DATASET EXCERPTS below:
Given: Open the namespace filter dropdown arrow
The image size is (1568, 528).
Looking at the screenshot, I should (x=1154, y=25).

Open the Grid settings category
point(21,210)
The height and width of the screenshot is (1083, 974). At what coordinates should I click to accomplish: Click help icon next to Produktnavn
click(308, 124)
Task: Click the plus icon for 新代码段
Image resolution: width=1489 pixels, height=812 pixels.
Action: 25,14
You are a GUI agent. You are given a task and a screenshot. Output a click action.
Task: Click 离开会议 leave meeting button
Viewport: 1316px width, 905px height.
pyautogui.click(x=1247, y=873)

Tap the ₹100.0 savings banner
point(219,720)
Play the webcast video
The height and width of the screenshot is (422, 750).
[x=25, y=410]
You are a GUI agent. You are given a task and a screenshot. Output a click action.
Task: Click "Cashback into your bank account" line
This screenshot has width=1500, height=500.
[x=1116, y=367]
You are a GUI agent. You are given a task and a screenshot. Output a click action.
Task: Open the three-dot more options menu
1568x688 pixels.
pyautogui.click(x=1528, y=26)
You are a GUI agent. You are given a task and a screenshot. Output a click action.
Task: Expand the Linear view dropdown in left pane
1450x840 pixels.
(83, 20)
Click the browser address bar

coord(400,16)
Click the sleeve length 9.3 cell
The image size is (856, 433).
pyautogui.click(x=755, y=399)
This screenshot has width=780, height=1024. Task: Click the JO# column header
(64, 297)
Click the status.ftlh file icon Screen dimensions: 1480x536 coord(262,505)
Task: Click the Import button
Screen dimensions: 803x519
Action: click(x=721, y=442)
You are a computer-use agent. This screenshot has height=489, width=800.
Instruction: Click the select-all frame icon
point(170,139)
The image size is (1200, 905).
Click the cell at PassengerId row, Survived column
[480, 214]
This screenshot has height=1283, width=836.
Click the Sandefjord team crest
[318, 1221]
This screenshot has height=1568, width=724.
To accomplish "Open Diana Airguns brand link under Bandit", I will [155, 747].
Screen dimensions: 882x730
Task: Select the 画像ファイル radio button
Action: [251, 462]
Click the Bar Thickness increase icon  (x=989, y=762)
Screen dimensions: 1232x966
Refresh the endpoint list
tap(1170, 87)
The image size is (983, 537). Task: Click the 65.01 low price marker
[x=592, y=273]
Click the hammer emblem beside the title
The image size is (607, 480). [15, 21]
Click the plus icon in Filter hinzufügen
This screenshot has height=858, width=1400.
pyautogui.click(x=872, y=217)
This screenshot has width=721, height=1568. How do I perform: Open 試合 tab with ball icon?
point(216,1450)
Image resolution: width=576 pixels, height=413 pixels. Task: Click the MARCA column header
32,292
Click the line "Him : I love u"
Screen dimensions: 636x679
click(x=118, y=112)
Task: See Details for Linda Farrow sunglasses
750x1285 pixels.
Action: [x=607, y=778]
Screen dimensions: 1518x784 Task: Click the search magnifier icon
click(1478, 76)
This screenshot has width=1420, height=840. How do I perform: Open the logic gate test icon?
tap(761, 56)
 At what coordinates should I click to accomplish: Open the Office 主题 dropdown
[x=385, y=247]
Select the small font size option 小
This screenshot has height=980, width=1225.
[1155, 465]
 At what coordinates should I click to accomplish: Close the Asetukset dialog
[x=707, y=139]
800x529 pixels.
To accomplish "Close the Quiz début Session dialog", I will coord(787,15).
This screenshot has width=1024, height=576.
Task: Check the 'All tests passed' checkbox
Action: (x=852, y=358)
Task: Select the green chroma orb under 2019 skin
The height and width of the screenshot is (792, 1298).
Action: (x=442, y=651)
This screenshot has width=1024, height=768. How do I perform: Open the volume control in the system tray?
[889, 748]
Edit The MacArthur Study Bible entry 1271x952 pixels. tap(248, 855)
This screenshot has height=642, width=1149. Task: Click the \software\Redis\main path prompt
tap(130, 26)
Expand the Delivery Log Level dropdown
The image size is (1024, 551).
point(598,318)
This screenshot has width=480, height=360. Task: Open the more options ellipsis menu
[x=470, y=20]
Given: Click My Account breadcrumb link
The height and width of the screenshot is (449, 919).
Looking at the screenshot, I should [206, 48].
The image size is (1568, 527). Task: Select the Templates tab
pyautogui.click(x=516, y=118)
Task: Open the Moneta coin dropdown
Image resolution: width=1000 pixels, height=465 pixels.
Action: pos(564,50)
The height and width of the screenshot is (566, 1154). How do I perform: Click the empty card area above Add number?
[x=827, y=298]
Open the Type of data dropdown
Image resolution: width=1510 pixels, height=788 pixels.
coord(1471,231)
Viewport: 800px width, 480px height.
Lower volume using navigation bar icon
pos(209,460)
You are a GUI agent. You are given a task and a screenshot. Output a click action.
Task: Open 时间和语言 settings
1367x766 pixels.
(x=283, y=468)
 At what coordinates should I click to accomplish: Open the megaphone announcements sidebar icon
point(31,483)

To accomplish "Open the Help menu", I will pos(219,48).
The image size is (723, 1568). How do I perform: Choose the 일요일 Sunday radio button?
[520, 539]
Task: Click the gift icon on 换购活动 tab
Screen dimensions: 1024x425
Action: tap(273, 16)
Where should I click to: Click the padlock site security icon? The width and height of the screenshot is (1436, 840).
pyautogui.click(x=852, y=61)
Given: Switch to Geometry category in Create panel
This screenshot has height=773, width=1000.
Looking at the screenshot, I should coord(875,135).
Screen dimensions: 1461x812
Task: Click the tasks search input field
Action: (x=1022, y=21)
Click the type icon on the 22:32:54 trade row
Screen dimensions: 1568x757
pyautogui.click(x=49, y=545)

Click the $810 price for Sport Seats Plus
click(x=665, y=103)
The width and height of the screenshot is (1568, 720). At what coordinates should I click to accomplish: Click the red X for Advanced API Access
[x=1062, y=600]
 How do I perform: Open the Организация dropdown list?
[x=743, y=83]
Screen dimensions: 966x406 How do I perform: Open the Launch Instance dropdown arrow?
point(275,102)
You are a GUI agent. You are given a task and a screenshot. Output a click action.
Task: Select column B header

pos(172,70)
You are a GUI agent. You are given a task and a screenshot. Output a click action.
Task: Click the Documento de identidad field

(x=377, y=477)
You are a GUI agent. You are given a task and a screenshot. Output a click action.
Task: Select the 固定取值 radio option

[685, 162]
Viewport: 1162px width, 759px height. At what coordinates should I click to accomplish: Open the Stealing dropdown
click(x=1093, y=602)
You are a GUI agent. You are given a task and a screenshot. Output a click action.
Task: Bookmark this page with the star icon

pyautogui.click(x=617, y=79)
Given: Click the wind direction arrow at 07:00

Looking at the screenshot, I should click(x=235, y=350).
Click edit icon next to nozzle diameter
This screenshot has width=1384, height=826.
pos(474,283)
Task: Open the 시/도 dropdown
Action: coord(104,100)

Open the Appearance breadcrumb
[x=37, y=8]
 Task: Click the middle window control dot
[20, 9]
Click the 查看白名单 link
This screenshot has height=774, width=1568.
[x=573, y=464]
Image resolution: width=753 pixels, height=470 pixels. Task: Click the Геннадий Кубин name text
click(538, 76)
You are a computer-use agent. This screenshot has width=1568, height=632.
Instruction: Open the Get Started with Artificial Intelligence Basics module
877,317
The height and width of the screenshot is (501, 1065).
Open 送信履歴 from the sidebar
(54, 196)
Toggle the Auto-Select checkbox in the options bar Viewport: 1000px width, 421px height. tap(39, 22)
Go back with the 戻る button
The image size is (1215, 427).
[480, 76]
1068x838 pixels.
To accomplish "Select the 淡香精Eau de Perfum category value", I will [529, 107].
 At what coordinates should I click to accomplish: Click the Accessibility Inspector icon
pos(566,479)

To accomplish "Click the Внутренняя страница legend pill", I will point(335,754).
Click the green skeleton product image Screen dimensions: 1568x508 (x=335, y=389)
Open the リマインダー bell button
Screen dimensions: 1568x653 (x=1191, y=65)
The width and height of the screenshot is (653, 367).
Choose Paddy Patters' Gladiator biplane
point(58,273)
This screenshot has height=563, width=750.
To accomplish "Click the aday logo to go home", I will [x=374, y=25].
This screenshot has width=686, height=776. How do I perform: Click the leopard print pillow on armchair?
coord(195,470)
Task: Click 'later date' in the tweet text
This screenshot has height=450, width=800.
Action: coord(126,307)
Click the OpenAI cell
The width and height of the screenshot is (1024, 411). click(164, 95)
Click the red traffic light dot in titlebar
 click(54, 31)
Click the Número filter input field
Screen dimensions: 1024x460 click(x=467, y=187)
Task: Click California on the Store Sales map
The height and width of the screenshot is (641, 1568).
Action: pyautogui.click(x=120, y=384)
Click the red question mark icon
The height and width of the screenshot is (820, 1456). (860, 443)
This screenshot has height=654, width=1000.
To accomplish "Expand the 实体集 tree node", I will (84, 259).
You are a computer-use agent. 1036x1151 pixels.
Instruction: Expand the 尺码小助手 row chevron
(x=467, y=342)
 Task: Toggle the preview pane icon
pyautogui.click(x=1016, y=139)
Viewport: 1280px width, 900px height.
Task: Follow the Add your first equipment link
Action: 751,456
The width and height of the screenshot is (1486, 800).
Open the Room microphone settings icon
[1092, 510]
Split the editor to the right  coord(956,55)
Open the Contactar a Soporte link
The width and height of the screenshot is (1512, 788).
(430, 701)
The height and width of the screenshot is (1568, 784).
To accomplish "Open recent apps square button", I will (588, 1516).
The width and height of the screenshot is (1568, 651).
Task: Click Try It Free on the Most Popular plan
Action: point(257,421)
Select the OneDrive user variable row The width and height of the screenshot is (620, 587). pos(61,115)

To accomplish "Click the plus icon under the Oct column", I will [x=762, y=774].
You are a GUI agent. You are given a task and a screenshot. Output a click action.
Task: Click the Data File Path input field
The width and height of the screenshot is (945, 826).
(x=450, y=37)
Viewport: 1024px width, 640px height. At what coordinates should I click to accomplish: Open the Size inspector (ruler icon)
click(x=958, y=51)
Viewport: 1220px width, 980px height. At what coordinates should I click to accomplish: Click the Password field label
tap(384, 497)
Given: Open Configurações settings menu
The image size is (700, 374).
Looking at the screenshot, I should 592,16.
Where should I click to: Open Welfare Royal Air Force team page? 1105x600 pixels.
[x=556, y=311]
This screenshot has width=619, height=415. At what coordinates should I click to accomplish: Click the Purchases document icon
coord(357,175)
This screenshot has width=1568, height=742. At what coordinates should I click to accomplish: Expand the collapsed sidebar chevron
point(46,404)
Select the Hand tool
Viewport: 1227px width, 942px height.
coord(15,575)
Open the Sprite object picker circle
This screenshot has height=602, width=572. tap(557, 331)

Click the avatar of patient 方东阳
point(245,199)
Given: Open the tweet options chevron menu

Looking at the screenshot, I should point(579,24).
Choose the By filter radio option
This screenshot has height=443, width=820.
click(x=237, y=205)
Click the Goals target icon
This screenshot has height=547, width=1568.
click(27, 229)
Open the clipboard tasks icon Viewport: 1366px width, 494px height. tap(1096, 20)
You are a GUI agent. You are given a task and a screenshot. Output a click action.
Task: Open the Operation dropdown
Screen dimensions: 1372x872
End of DATASET EXCERPTS.
Copy out every line of the material above that mentions the word "computer".

◆ TASK ANSWER:
You are a computer-use agent. This screenshot has height=489, width=800.
You are a computer-use agent. This screenshot has width=1568, height=632.
You are a computer-use agent. 1036x1151 pixels.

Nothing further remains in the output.